_Problem to work on:_ Whenever a line carries the word "agent", pull it out of the entries.

START Recorded data

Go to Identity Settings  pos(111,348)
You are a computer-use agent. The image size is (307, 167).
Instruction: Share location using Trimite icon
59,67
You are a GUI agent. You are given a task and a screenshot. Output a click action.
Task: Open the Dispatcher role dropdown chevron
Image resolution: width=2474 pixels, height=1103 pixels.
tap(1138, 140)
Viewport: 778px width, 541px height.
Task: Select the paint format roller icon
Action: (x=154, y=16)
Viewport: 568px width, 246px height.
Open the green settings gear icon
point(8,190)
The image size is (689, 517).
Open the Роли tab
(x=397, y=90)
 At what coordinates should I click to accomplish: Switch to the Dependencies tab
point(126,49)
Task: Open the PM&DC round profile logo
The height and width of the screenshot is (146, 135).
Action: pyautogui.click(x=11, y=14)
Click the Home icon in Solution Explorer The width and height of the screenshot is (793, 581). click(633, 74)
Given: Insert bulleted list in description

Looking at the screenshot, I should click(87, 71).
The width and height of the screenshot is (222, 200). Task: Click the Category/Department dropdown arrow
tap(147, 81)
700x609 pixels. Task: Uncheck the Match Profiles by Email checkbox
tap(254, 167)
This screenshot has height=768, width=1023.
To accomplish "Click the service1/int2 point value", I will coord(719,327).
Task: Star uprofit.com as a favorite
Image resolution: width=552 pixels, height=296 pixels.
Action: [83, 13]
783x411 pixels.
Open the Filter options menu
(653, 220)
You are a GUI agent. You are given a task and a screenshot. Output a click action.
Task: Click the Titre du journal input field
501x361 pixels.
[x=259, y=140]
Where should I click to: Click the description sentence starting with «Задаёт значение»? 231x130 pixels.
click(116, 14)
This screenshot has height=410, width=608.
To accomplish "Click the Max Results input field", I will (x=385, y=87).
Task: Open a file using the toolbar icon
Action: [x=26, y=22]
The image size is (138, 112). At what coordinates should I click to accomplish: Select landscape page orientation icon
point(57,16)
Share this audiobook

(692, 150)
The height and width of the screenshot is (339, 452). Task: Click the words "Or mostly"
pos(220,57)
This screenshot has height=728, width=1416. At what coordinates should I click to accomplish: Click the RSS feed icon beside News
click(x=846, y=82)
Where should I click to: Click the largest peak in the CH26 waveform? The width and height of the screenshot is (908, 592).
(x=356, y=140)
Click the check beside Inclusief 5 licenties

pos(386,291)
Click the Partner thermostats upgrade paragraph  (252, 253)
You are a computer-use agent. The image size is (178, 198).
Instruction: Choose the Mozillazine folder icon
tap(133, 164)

END Recorded data

_The answer:_
You are a computer-use agent. The image size is (307, 167).
You are a GUI agent. You are given a task and a screenshot. Output a click action.
You are a GUI agent. You are given a task and a screenshot. Output a click action.
You are a computer-use agent. The image size is (178, 198).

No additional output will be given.